Diary of a Fifty Something Nobody – Episode 3

I have just written a letter to myself from the eighty year old version of me. It was very cathartic and even nearly brought me to tears a few times. The letter was private to me but what it did was allow me to focus on what was important in life. As I started to write, the fact that I had been very successful in the things I liked doing in the first twenty five years of my life became apparent. The next block of years haven’t all been unhappy but have been a bit dull and self-destructive in many ways. But here is the real stinger, I probably have only have another twenty five years left so I need to get back to the success years pretty sharpish. Afterall, the earlier version was the dress rehearsal, wasn’t it?

I don’t want to go back to do the ‘I wish I had done’ or the ‘What if…’ of the things I did in earlier years as the older me either can’t do them or doesn’t want to strive for those things anymore. Here is the take away point here though, are you ready:

It is the mindset I need to revive not the activities!

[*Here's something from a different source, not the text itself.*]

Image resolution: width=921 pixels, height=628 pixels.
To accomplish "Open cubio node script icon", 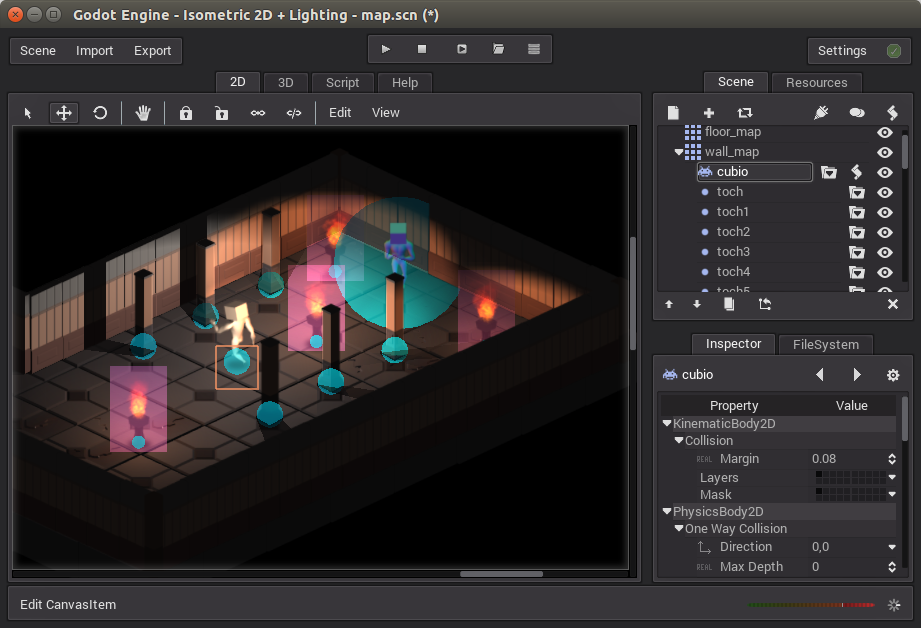I will click(x=856, y=172).
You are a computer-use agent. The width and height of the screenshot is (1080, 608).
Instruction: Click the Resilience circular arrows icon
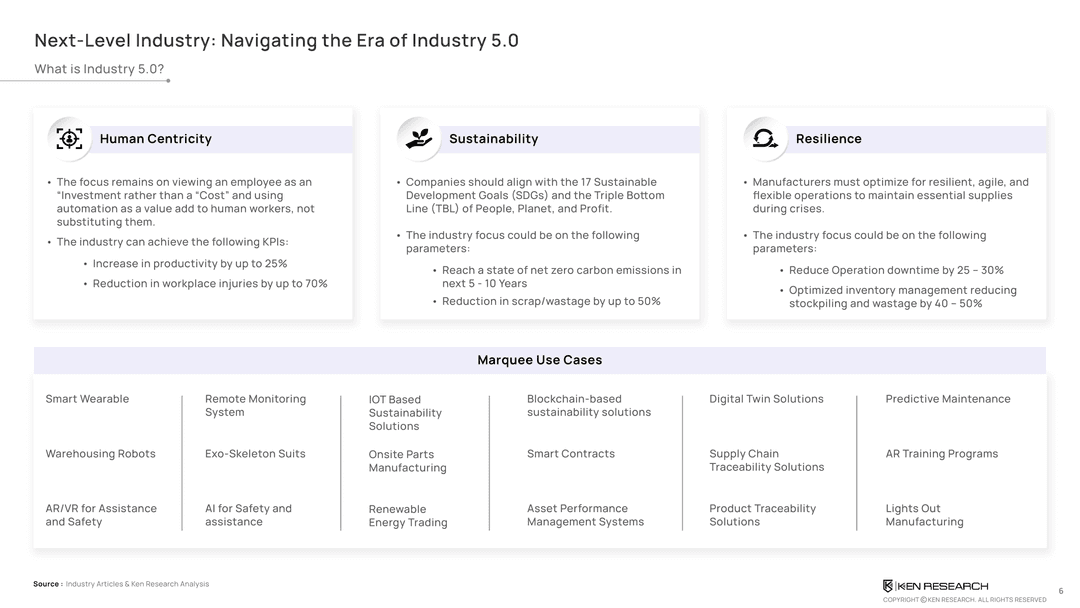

Let me repeat that, ‘IT IS THE MINDSET IN NEED TO REVIVE!’ In order to do this, I have been doing some thinking about what I used to do when I was a child/ young adult. What did I like about that person? At this point, I realised that I had let many of the good qualities I had back then go. I am not entirely sure why I did this, or any of us do, but I suspect it is because we are expected to become an adult in society. Adults aren’t allowed to dream, they must conform, they must do what is safe and they must look after others. This means it is mandatory to put everything and everyone in front of your own needs, ESPECIALLY if those needs include dreams which take you away from conformity.

 

I have recently read a novel which has a significant part of it focusing on someone with manic depression or as it is now known, bipolar disorder. The character at one point says she would rather be dead than go back to the dull, grey world the drugs they give her send her to. I definitely don’t have this condition and I am not an expert on how the drugs work, I am sure they are vital, however, it brought it to mind that we, as grown ups are encouraged to live in a grey world as it will cause us less pain. It is for the safest.

 

BUT….I don’t want to live in the safe grey world anymore. I haven’t quite figured out what exactly the colourful world will be but I know I want to be in it.

 

 

 

 

 

 

 

I think what makes us human as opposed to another type of species is our ability to be creative. I have always believed in creativity but feel like I have been like a catholic hiding in a priest hole from the protestant overlords who condemned the beautiful icons and painting in churches, in that I have had to hide it. Creativity is the lifeblood which courses through us, it brings about new inventions, it brings about ways to communicate and it also brings fun into our lives. Humans without fun are those strange ‘Dementor’ creatures JK Rowling invented as jailors in the Harry Potter books. They have no fun and they suck the lifeblood out of anyone they lock up. The Victorian ‘Captains of Industry’ brought many things into our lives which are good but they also needed to keep the majority of the population as dull drones. They needed a few people to pop up and be creative but the masses needed to be kept in their place and what did that best was to strangle any fun from them and banish creativity. I think we are still living in this kind of society. Well I’m not anymore!

 

My Mum asked me last week as I brought her back from a hospital appointment, why are did you get a new puppy when your life is so busy and stressful? My answer was simple, because I knew it would bring me joy and I am not putting off enjoying my life any longer. It is true I don’t have the wisdom of an eighty year old to look back on my life but I do have the experience of watching five eighty year olds and one ninety year old navigate their lives in these latter stages. They all have slightly different outlooks but all of them live their lives in fear. There are different fears amongst them but it freezes all them all into inactivity. They are so fearful, all they seek is the greyness of their perceived safety. Maybe I will feel the same at their ages but I want to live a great life in between. This line from the Shawshank Redemption always makes me think:

 

“I guess it comes down to a simple choice, really: Get busy living, or get busy dying.”

You don’t really have to guess which choice I am going to take.

 

 

PS. The puppy is great and does make me smile every single day, she has been quite hard work though but I wouldn’t have missed the experience for anything.